Input rows =>
══════

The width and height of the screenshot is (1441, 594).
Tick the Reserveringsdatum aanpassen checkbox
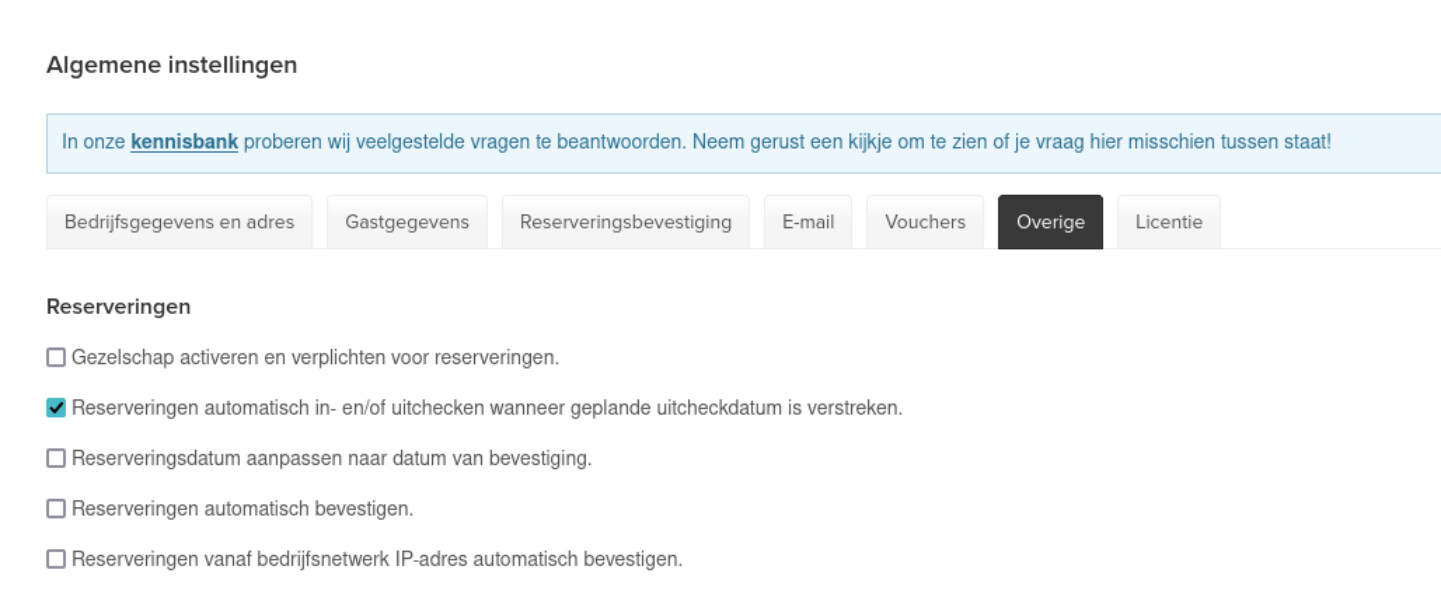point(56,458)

══════

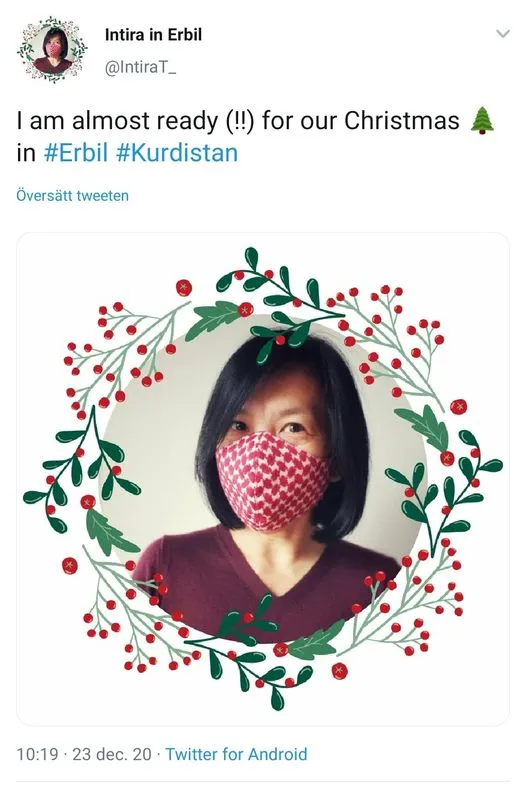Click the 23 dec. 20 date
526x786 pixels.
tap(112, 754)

══════

To do =>
Copy word for word the records from the line containing "Click the 23 dec. 20 date" through the line containing "tap(112, 754)", including both of those lines. Leave out the pictures.

Solution for this task =>
Click the 23 dec. 20 date
526x786 pixels.
tap(112, 754)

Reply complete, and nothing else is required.